Another un-posted thing from a few years ago!  I guess I figured we had already discussed on twitter so “what’s the point”.  Still, nice to summarise with a few more words here…

Chris Cole (@drchriscole) posted a link back in 2019 to

https://www.r-bloggers.com/fizzbuzz-in-r-and-python/

on twitter (you can see the thread here), which poses a simple coding problem that is claimed to be used often to test a candidate’s coding knowledge:

In pseudo-code or whatever language you would like: write a program that prints the numbers from 1 to 100. But for multiples of three print “Fizz” instead of the number and for the multiples of five print “Buzz”. For numbers which are multiples of both three and five print “FizzBuzz”.

The author of the article shows some simple and clear ways to solve this problem in R and Python that would certainly convince a possible employer that you knew how to do basic coding.

`for (i in 1:100){    if(i%%3 == 0 & i%%5 == 0) {    print('FizzBuzz')  }  else if(i%%3 == 0) {    print('Fizz')  }  else if (i%%5 == 0){    print('Buzz')  }  else {    print(i)  }  }`

Chris though correctly pointed out you can solve the problem with only two “if” statements and wrote some pseudocode to show how:

`I only have my phone, but pseudo-code would be something like this.for i in 1:100outstr = ""num = iif i divisible by three outstr = "fizz" num = ""if i divisible by five  outstr = outstr + "buzz"  num = ""print num + outstr`

The big strength of R though is that it is a vector language so I (@gjbarton) came up with the following:

`My version in R but with three “if”s. There is prob. a really elegant way to do this in R...a = 1:100b = a %% 3c = a %% 5d = b + ct = replace(a,b==0,"Fizz")t = replace(t,c==0,"Buzz")t = replace(t,d==0,"FizzBuzz")tI'm a very rusty R programmer, first code in at least 3 years probably :-(`

Here I create three vectors, b,c,d that have zeros at positions where the number is divisible by 3, 5, or both 3 and 5.  I then substitute the appropriate text for zero in the result array t using the built-in “replace” function.

David Martin pointed out that I actually used zero if statements… so I guess this is a “win” ?

You might ask why solve the problem like this?  It appears to hide the basic logic that is very clear in the first solution with an “if” block.   For a very small task like this, the “if” block is probably clearest, but as soon as you start to extend the logic, if blocks can get very messy and hard to read.  For example, it would be easy to extend the vector method to include more options such as “also divisible by 7” or to explore all combinations while still maintaining fairly concise code.

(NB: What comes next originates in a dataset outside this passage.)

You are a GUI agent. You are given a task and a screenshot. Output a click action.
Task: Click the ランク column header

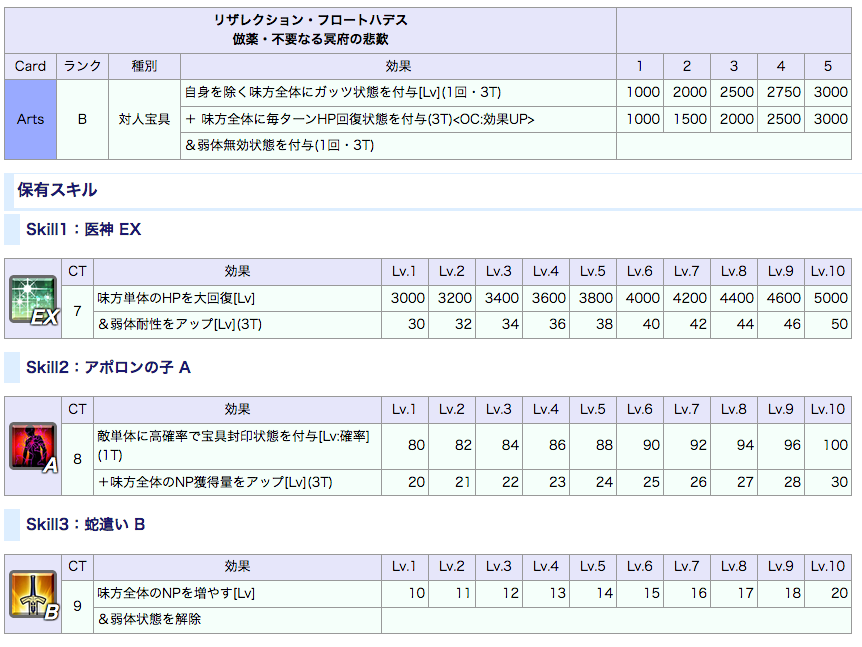pos(82,66)
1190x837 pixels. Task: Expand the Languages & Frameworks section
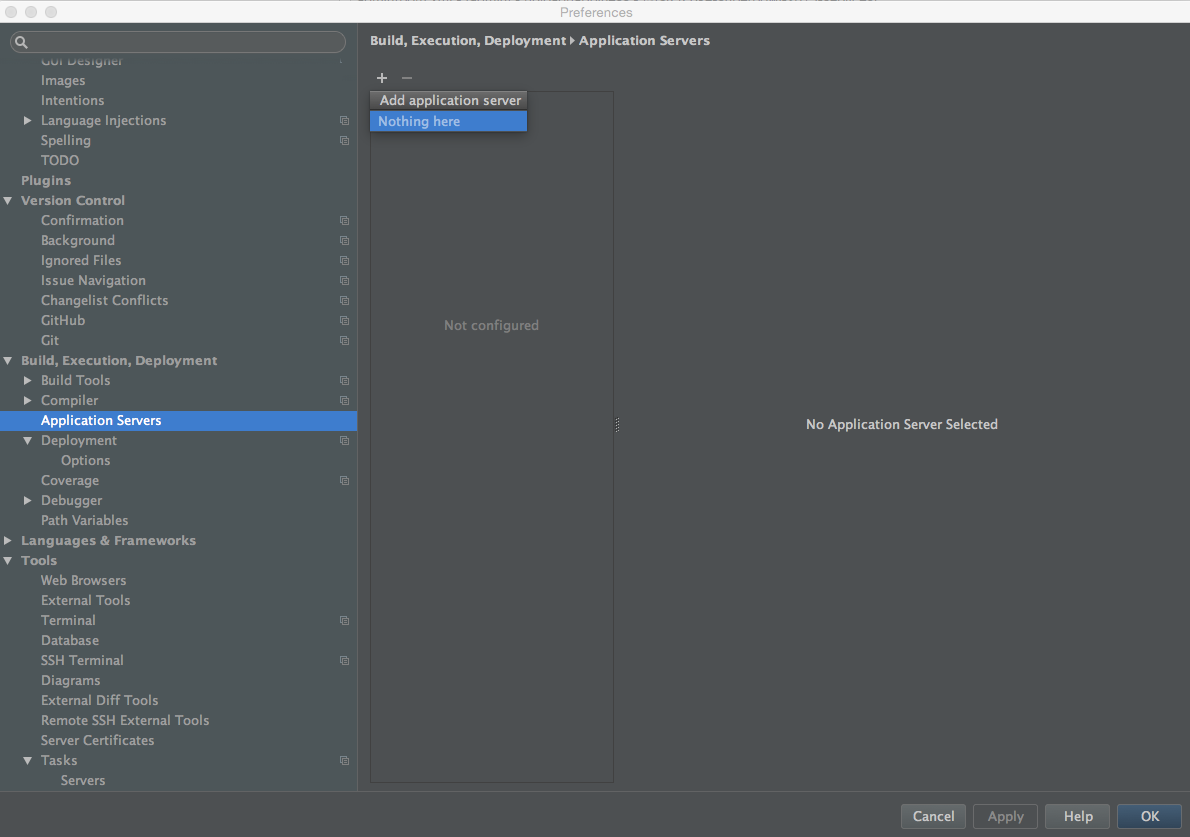tap(8, 541)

There is also an efficiency consideration as the size of the vector grows.  Generally, computers are great at running down a big vector and doing the same simple operation on it.   Once you introduce complex nested “if” statements on each element of the vector then the code has multiple possible branches and so takes more steps to execute at the CPU level.  This can mean it runs a lot slower or that it might run into memory issues.   If the code is compiled though, the compiler might be able to spot things like this (The people who write compilers are true artists!) and so there will be no performance advantage.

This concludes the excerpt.